Alleged Literature >> Damian Cugley >> 2004 >> Jan.

Damian Cugley’s Archive

Saved by the DAO

Sat. 31 Jan. 2004

I learned to use one of Microsoft’s many abandoned APIs this week: DAO, the Data Access Object library.

It happened like this. At work we have a client with an existing application that uses a Microsoft Access database. He also has the interesting habit of specifying additions not in English but by creating sketchy database schemas in Access. Our work on the next version will be using Microsoft SQL Server, with which I have some familiarity—unlike Microsoft Access of which I know nothing. So naturally I was given the task of devising the new database definition.

My first couple of weeks were very frustrating. With SQL databases one can type questions in the SQL language to explore the relationships between database entities (they even store the database schema in its own database tables). The ‘easy to use’ query creator in Access I personally find bewildering. It is possible to write queries in SQL, but it makes it plain that it does not like you to do this, and offers less support than, for example, Microsoft SQL Server Query Analyzer. Access often fails with truly inscrutable error messages.

I wanted to use a mini-program to do some of the schema manipulation for me. Thus I needed extract information about the database definition in a form my program could process. Access has a nice visual interface for exploring the relationships between database tables, but no discernible way to extract the information in textual form. There is an Upsizing Wizard for converting Microsoft Access files in to Microsoft SQL Server databases, but I never got it to work—supposedly installing some service packs should have fixed it, but no dice.

I had a Python program using the ODBC support bundled with Mark Hammond’s Win32 extensions. With this one can discover the columns defined for a given table. With some blind poking about I discovered how to get a list of tables using OLE ActiveX COM Automation to talk direct to the Access program. The programmer had used fairly consistent, stylized column names, from which my program could deduce a lot of the database structure. But something in the combination of ODBC, Automation, Access and Python caused a lot of crashes, which was annoying. Then a colleague suggested using DAO.

DAO is one of many database libraries for windows, coming after ODBC and RDO and before OLE-DB, ADO, and ADO .NET. It was created to allow users of Microsoft Access Basic, and then VBA, VBScript and also VB to manipulate Microsoft Access database files (they like to call it the Jet database engine), and extended to allow connection to any ODBC data source. Nowadays a VB programmer would use a more recent library like ADO. But DAO, being Jet-specific, sees all when it comes to Access databases.

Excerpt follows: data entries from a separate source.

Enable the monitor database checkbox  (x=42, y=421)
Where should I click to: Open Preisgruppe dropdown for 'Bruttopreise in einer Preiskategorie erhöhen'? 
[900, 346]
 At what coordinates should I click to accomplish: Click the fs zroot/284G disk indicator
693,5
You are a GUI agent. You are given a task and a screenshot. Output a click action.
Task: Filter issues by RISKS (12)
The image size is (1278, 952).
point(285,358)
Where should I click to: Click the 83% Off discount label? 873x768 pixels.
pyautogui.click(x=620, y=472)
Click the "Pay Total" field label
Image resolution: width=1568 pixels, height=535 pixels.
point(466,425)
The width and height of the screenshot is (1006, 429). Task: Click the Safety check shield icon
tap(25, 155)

The O’Reilly book makes it all straightforward—there’s a list of tables, and a list of ‘relations’, and it pretty much works as it should. I’m using Python with the Win32com support for Automation to talk to the DAO subsystem, without any bother and with no more crashes. It also gives more precise info on the data types (ODBC says NUMBER; DAO can distinguish (Short) Integer, Long, Byte, etc). Equipped with this information, I can begin analysing the database layout in earnest.